Mitt's attack on HUD -- which his father once led -- reveals how far right the GOP has drifted

Published April 17, 2012 4:47PM (EDT)

Mitt Romney    (Reuters/Tim Shaffer)
Mitt Romney (Reuters/Tim Shaffer)

We're going to be seeing a lot of this for the next seven months: Mitt Romney is "overheard" by reporters explaining new details of his economic plan and a million bloggers immediately pull out their calculators and scream "argh!"

Specifically, Romney suggested that he would be able to pay for his planned 20 percent tax cut for everyone by eliminating the mortgage tax deduction for second homes as well as deductions for state and property taxes. Matthew Yglesias, Kevin Drum and James Kwak all quickly pointed out how the numbers don't add up. Romney's tax cut proposals still cut far more revenue than his targeted tax code tweaks add to the ledger. That means that under Romney, without extraordinary, economy-killing government spending cuts, the U.S. federal deficit would balloon even faster than it is now.

The most systematic demolition of Romney's arithmetic comes courtesy of the Atlantic's Matthew O'Brien, who also points out that even though the plan won't work, it still might be considered good politics.

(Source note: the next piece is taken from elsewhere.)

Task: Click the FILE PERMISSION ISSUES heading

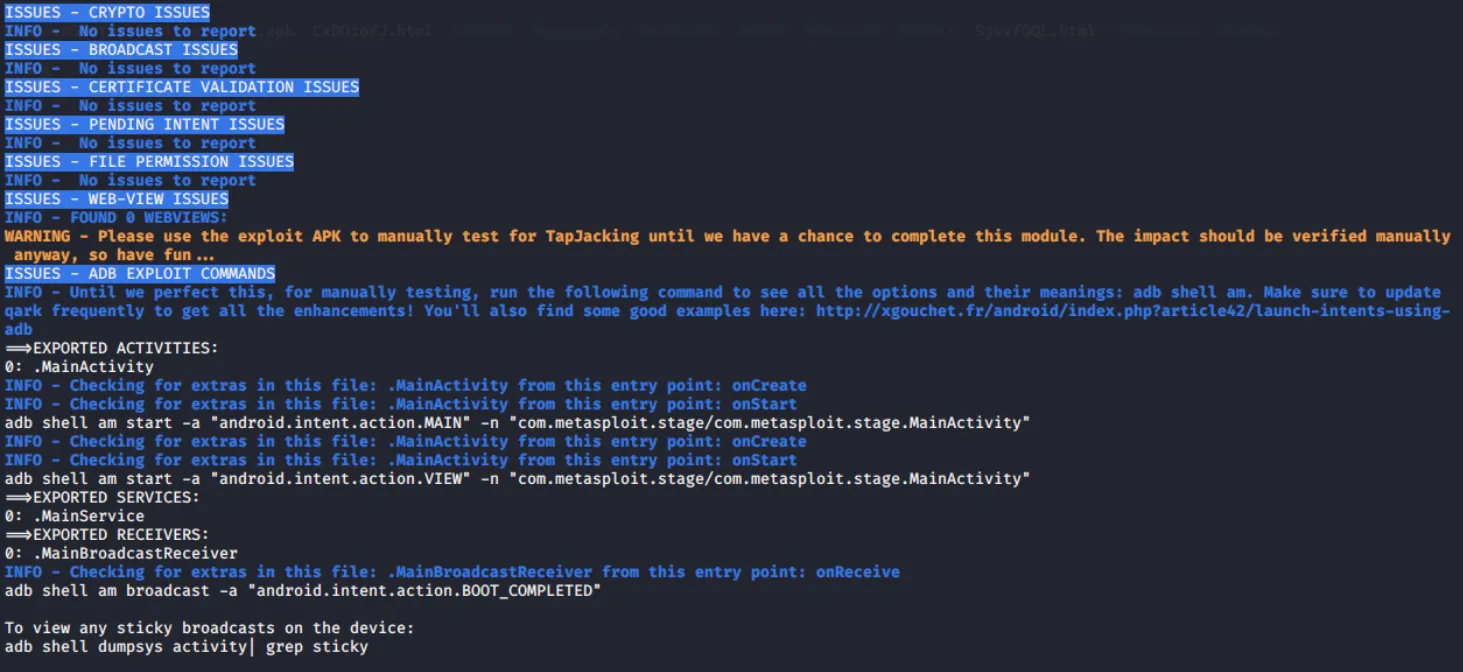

So far, Romney has only shown a willingness to upset a small group: rich people in blue states. After all, state income and property taxes are generally higher in Democratic states than in Republican ones. Ditching the deductibility of these taxes will mostly hurt a minority of voters in states Romney isn't going to win anyway. The politics of it are genius. The economics, not so much.

Again, we're going to be seeing a lot more of this between now and November. But a much more revealing insight into the potential nature of a Mitt Romney presidency came in his offhand comment at the same fundraising event that he might "eliminate" some Washington departments.

"Things like Housing and Urban Development, which my dad was head of, that might not be around later."

There is a case to be made for chopping up HUD, most smartly made here by Josh Barro. But Romney's passing mention of the fact that his father was once secretary of HUD deserves more scrutiny.

HUD was created in 1965 as part of the Great Society program pushed through by Lyndon Johnson. A core part of its mandate, as specified by the Housing and Urban Development Act of 1968 and the Fair Housing Act of 1968, was to address discrimination in housing markets. George Romney, appointed secretary of HUD by Richard Nixon in 1969, took to the job of executing that mandate with great vim and vigor, much to the dismay of the president.

From the context of contemporary Republican concerns, George Romney's perspective on the problems caused by segregation -- specifically, the emergence of affluent white suburbs surrounding poor and heavily minority urban cores -- is eye-opening.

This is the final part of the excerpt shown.